Excluding pictures, transcribe precisely the lines from the one containing "Instruction: Clear the" to the final line of the listing below, inclusive, and nothing more.

((

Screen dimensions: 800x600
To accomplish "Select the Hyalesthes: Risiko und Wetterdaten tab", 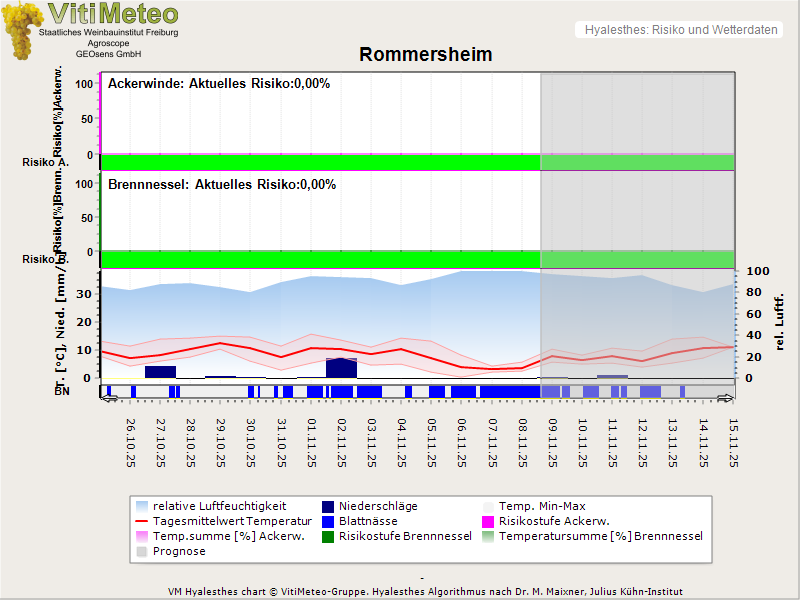I will tap(680, 30).
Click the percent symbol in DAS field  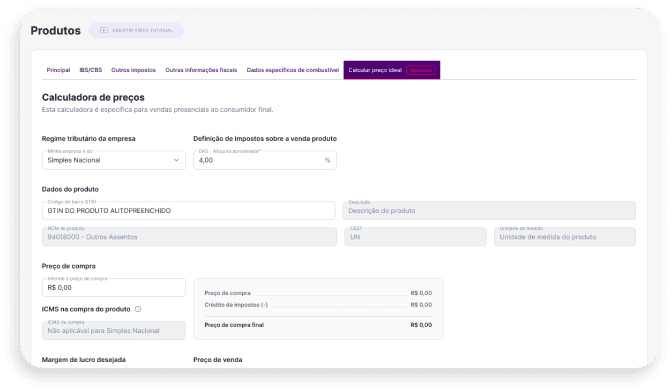point(327,160)
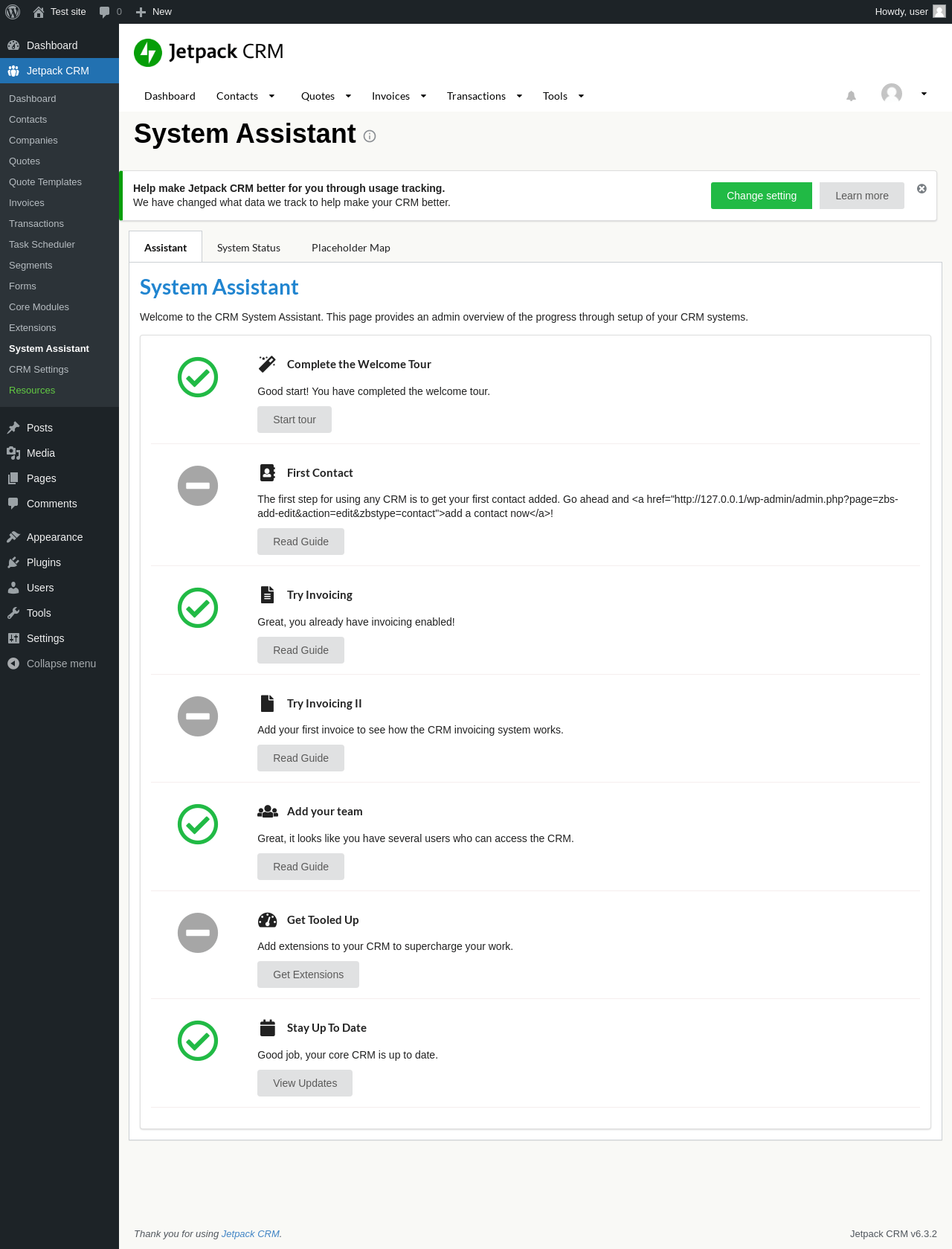Switch to the System Status tab
This screenshot has height=1249, width=952.
click(248, 248)
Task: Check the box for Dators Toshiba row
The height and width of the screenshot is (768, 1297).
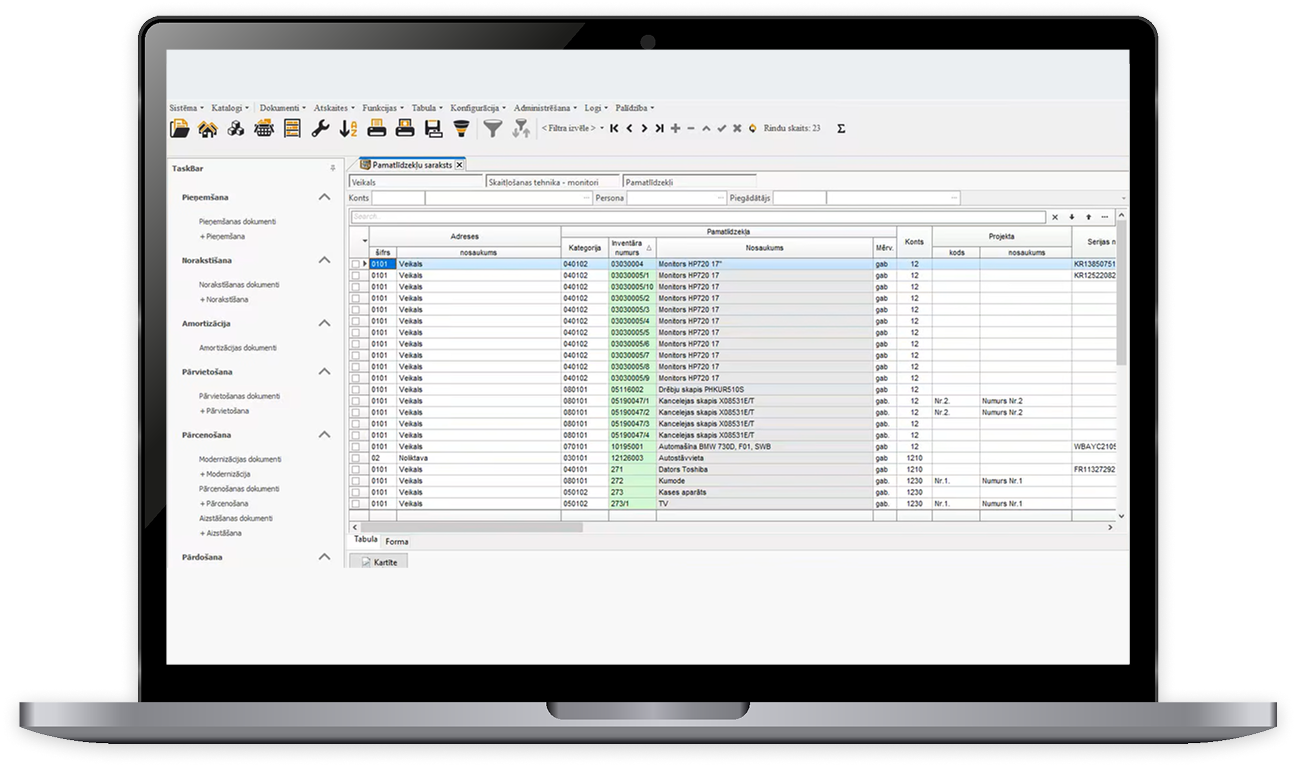Action: 356,469
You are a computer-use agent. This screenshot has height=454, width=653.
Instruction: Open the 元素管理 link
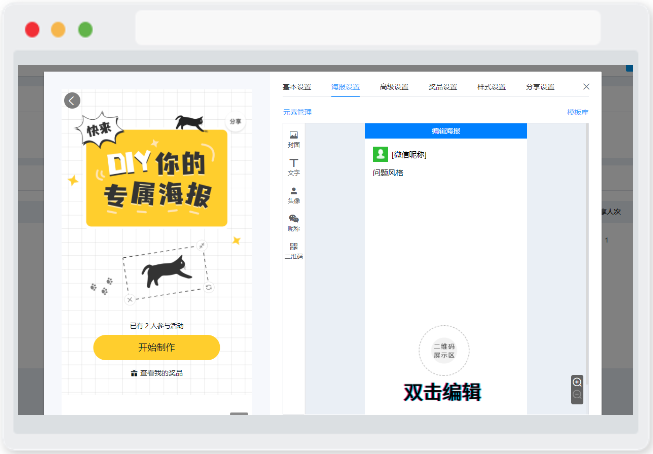297,112
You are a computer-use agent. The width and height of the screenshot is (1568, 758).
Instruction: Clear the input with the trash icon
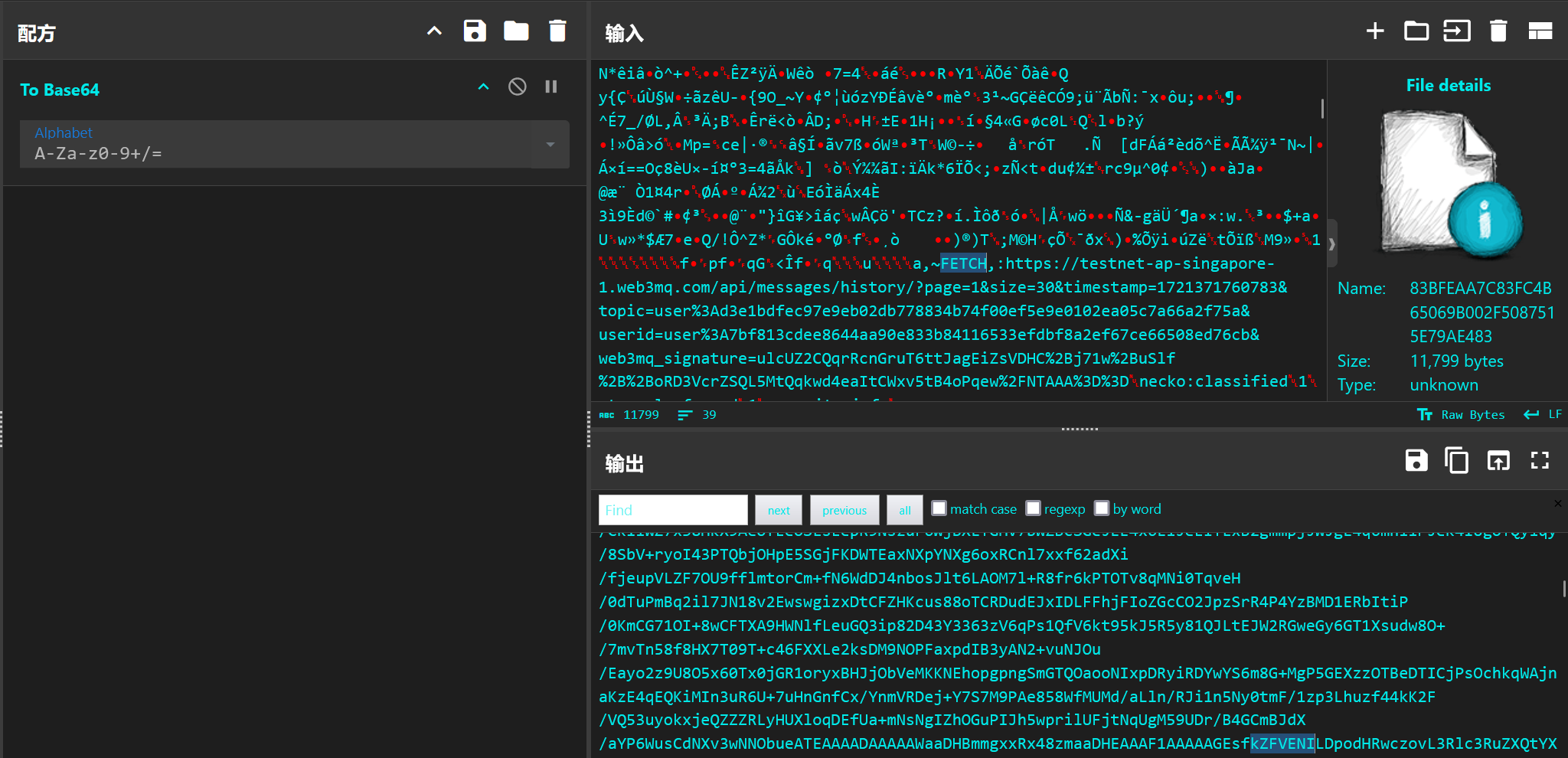[x=1498, y=31]

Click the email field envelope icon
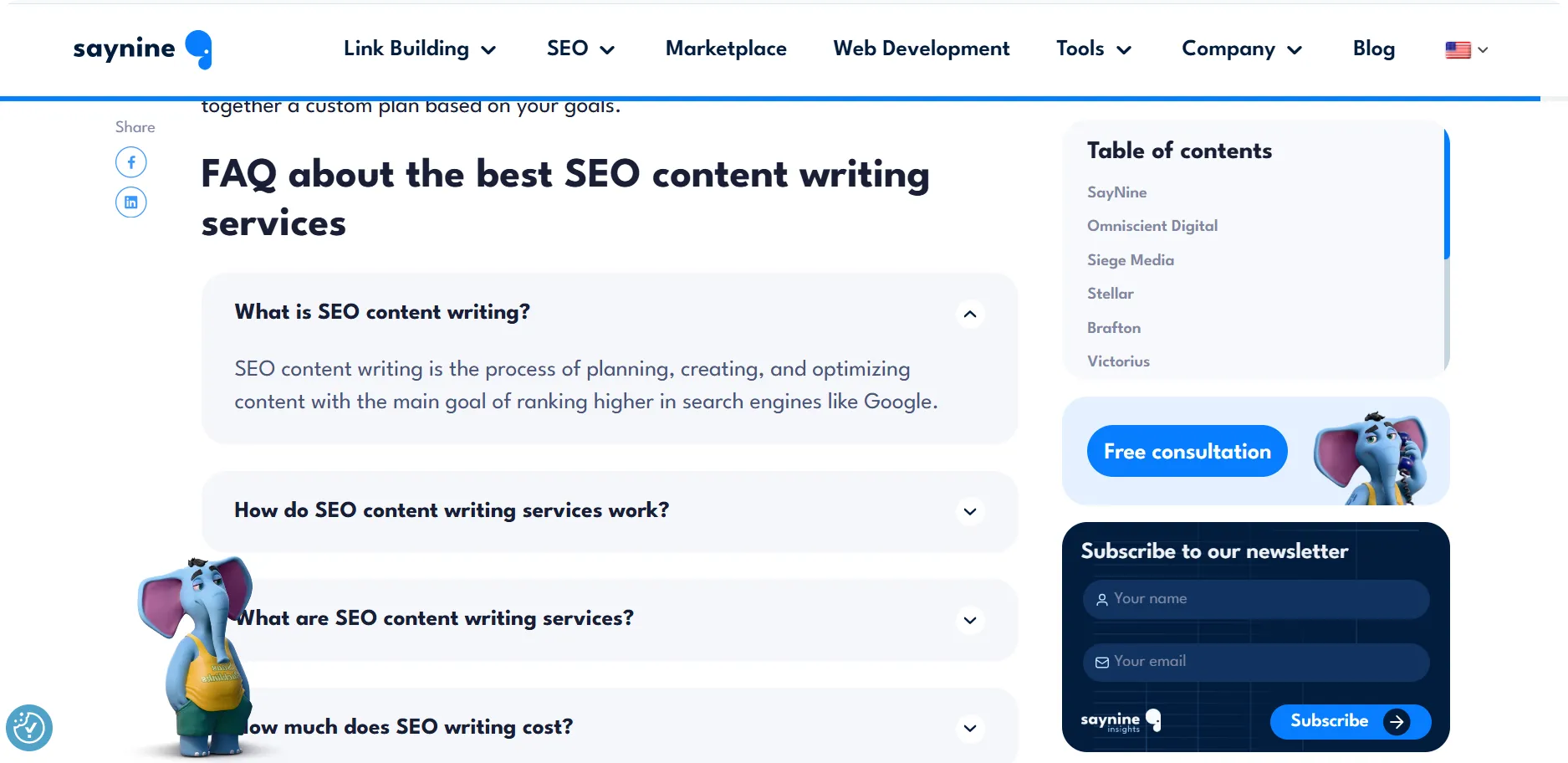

))

RESPONSE BOX =
Instruction: Clear the input with the trash icon
[x=1498, y=31]

Click the email field envelope icon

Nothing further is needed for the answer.